Only used when method='montecarlo'.
max_samples : int, default=1000000
Maximum number of Monte-Carlo replicates. Only used when
method='montecarlo'.
quadratic_extrapolation : bool, default=False
Whether to use quadratic extrapolation for values outside the fitted range.
columns : list, optional
List of column names to be transformed. If None, all columns will be transformed.
method : {'blom', 'montecarlo'}, default='blom'
How to estimate the expected order statistics E[Z_(i:n)] of N(0,1).
- 'blom' (default): closed-form Blom plotting positions
Phi^-1((i - 3/8) / (n + 1/4)). Fast, deterministic. The
systematic bias at the extreme tails is small (~0.01–0.015 in
absolute z, growing slowly with n) and negligible for typical
DSI use.
- 'montecarlo': the original iterative estimator — repeatedly draw
n standard normals, sort, and average until the running mean
stabilises to tol or max_samples is reached. Convergent to
the true expectation but ~10^4–10^5x slower than 'blom'. Useful
when extreme-tail accuracy matters or for cross-validation
against the closed-form approximation.
fit(X)
Fit the transformer to the data.
fit_transform(X)
Fit and transform in one step.
inverse_transform(X)
Inverse transform data back to original space.
Parameters
X : pandas.DataFrame The DataFrame with transformed data to inverse transform.
Returns
pandas.DataFrame The inverse-transformed DataFrame.
transform(X)
Transform the data using normal score transformation.
Parameters
X : pandas.DataFrame The DataFrame to transform.
Returns
pandas.DataFrame The transformed DataFrame with normal scores.
RowWiseMinMaxScaler
Bases: BaseTransformer
Scale each row of a DataFrame to a specified range.
Parameters
feature_range : tuple (min, max), default=(-1, 1) The range to scale features into. groups : dict or None, default=None Dict mapping group names to lists of column names to be scaled together (entire timeseries for that group). If None, all columns will be treated as a single group. Example: {'group1': ['col1', 'col2'], 'group2': ['col3', 'col4']} fit_groups : dict or None, default=None Dict mapping group names to lists of column names (subset of groups) used to compute row-wise min and max. If None, defaults to using the same columns as in groups.
fit(X)
Compute row-wise min and max for each group.
Parameters
X : pandas.DataFrame The DataFrame to fit the scaler on.
Returns
self : object Returns self.
fit_transform(X)
Fit and transform in one step.
inverse_transform(X)
Inverse transform data back to the original scale.
Parameters
X : pandas.DataFrame The DataFrame to inverse transform.
Returns
pandas.DataFrame The inverse-transformed DataFrame.
transform(X)
Scale each row of data to the specified range.
Parameters
X : pandas.DataFrame The DataFrame to transform.
Returns
pandas.DataFrame The transformed DataFrame.
TransformerPipeline
Apply a sequence of transformers in order.
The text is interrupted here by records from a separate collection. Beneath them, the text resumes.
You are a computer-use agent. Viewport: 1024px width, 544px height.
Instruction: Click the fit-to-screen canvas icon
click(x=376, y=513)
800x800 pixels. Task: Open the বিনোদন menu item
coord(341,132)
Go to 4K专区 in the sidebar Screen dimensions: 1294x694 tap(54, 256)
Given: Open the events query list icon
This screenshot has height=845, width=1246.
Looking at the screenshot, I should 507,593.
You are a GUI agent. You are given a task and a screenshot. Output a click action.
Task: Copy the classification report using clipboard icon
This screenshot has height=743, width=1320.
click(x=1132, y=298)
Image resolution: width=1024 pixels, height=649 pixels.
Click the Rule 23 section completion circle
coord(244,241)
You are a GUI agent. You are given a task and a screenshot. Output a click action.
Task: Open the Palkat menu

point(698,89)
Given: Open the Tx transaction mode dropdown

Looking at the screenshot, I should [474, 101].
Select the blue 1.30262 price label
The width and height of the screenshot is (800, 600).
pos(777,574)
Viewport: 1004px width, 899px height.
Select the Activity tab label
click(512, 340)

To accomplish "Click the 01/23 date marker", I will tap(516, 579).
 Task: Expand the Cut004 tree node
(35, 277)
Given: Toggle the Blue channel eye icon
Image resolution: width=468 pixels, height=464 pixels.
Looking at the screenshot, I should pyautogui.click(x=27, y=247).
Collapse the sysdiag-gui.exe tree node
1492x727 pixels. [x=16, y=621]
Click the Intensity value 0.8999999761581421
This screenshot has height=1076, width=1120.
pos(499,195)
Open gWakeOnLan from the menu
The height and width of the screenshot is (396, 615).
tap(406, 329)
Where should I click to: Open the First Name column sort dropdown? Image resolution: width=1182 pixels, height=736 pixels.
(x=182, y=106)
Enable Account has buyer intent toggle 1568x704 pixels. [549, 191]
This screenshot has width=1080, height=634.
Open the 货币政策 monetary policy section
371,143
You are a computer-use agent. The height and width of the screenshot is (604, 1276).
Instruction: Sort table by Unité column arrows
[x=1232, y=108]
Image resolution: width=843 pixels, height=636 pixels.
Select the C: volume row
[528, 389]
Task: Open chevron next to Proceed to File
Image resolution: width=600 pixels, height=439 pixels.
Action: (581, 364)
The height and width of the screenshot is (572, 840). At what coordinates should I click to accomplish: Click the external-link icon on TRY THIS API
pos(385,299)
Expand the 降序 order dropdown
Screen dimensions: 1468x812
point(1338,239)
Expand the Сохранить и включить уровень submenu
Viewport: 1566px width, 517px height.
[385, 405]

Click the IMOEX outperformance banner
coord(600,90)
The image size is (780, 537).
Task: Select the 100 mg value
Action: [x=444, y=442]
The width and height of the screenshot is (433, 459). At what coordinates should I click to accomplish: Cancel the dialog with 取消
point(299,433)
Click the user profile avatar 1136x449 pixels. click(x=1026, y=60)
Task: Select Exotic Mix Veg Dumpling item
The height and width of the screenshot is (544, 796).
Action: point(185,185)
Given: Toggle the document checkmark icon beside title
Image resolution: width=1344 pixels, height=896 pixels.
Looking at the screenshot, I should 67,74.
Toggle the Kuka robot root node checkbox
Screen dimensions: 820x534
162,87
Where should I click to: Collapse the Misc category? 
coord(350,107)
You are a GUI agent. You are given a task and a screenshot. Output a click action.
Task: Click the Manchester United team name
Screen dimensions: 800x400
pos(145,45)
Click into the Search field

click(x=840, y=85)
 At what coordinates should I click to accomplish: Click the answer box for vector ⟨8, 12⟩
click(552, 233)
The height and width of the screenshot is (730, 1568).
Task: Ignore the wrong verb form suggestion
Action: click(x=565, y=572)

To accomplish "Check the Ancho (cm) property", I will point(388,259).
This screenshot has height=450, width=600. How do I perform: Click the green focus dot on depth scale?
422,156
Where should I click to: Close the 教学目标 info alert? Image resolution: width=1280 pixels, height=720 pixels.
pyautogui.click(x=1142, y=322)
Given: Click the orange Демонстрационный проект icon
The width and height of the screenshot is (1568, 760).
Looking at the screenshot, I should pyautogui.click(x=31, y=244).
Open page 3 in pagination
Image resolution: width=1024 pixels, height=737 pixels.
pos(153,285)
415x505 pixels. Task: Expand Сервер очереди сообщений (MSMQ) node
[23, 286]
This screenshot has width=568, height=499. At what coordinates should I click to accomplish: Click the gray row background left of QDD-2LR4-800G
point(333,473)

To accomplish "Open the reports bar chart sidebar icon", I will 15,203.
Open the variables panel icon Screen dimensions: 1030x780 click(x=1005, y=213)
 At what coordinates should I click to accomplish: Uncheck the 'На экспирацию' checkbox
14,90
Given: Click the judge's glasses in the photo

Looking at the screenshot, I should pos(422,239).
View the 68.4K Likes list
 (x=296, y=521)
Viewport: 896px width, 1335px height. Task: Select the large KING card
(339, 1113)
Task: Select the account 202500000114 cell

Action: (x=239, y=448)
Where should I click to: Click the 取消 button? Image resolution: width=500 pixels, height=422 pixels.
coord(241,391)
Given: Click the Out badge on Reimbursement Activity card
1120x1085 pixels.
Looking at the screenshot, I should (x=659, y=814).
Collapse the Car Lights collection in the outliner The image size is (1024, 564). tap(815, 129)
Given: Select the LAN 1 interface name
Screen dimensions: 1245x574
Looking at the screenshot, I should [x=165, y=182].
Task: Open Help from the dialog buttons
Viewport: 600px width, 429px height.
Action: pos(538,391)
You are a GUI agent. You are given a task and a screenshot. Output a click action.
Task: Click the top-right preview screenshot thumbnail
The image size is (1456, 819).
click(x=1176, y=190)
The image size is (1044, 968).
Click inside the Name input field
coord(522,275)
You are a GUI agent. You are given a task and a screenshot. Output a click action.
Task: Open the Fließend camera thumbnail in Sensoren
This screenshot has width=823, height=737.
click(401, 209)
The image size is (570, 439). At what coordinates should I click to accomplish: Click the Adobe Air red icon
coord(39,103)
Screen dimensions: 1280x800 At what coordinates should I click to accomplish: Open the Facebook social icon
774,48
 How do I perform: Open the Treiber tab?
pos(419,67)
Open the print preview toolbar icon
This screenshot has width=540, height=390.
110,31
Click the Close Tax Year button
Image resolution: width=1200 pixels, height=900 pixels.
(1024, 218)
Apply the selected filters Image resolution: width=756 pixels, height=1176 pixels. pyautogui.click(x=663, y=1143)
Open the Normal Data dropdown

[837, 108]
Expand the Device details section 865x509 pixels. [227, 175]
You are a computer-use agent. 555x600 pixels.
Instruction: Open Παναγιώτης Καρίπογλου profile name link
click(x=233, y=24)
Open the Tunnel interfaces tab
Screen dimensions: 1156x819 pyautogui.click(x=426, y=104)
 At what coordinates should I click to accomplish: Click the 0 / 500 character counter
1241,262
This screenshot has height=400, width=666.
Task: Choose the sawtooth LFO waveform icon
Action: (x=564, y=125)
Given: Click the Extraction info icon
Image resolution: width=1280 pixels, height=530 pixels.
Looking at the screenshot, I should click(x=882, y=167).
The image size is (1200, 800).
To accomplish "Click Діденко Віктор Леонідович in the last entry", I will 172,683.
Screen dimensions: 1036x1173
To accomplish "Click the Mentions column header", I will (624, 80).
add(transformer, columns=None)
Add a transformer to the pipeline, optionally for specific columns.
fit(X)
Fit all transformers in the pipeline.
fit_transform(X)
Fit all transformers and transform data in one operation.
inverse_transform(X)
Apply inverse transformations in reverse order.
Parameters
X : pandas.DataFrame The DataFrame to inverse transform.
Returns
pandas.DataFrame The inverse-transformed DataFrame.
transform(X)
Transform data using all transformers in the pipeline.
Parameters
X : pandas.DataFrame The DataFrame to transform.
Returns
pandas.DataFrame The transformed DataFrame.